The helicopter money metaphor for the aggressive printing of new money was first used by US economist Milton Friedman in 1969 and cited by former US Federal Reserve chairman Ben Bernanke in 2002 as a scheme that could fight deflation.
However, some economists fear it could trigger hyperinflation and uncontrollable currency devaluation.
Speculation that Japan might take that path reached fever pitch earlier last month when Bernanke met Abe and Kuroda in Tokyo, though policymakers quickly tried to damp down such talk.
In the narrowest sense, a government can arrange a helicopter drop of cash by selling perpetual bonds, which never need to be repaid, directly to the central bank.
Economists do not expect this in Japan, but they do see a high chance of mission creep, with the BOJ perhaps committing to buy municipal bonds or debt issued by state-backed entities, giving its interventions more impact than in the treasury bond market, where it is buying ¥80 trillion a year of Japanese government bonds from financial institutions.
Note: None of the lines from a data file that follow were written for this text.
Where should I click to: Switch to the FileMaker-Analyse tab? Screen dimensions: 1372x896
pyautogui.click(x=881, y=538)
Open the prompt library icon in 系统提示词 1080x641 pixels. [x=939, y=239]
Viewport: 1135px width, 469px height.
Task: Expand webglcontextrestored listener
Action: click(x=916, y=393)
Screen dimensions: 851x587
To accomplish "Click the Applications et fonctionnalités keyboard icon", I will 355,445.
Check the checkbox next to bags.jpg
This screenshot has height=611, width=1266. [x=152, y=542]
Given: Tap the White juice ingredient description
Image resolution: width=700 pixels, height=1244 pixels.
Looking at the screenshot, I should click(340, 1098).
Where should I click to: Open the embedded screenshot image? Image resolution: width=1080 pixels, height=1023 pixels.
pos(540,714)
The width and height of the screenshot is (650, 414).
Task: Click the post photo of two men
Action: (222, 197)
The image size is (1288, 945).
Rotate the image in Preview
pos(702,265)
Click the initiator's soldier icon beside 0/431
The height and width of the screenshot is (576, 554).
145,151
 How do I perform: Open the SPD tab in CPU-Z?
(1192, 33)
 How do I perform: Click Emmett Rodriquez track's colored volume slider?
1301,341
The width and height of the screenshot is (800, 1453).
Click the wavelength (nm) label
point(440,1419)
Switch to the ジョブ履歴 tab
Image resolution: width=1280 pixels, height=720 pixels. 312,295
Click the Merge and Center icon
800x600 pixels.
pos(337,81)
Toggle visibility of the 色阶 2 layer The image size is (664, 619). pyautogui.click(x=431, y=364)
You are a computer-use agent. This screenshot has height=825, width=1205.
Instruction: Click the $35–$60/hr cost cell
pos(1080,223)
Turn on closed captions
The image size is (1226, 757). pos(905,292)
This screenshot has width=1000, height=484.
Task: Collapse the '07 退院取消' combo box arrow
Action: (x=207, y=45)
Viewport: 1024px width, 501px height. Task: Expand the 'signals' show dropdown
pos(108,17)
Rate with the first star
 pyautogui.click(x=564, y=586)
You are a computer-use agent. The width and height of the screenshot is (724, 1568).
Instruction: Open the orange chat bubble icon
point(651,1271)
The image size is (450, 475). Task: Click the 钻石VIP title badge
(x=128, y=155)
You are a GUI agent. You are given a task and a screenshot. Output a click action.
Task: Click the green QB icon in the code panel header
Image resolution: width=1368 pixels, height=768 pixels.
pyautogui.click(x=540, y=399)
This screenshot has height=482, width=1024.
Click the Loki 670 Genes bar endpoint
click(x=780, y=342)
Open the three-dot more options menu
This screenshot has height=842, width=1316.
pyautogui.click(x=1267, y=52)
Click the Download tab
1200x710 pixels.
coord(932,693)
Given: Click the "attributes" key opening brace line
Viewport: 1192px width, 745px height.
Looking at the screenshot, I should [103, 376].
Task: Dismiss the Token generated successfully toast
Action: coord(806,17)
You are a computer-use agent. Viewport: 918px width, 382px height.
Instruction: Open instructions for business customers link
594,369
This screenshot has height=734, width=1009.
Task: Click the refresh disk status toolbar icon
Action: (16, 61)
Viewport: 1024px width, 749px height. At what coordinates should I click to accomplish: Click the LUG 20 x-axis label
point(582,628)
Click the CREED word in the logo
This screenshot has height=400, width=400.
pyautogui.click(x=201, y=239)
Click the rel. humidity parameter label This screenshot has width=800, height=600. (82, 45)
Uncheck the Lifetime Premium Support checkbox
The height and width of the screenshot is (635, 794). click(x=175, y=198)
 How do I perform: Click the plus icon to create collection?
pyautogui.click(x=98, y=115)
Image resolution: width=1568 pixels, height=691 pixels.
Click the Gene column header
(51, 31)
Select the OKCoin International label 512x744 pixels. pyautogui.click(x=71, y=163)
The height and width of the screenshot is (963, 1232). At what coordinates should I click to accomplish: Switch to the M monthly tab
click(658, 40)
“Compared with government debt, these assets have low trading volume and low liquidity, so BOJ purchases stand a high chance of distorting these markets,” said Shinichi Fukuda, a professor of economics at Tokyo University. “Prices would have an upward bias, so even if the BOJ bought at market rates, this would be considered close to helicopter money.”
Other options include creating a special account at the BOJ that the government can always borrow from, committing to hold a certain percentage of outstanding government debt or buying corporate bonds, economists say.
With the BOJ’s annual Japanese government bond purchases already more than twice the volume of new debt issued by the government, Japan has already adopted something akin to helicopter money, said Etsuro Honda, a former special adviser to the Cabinet and a key architect of Abe’s reflationary economic policy.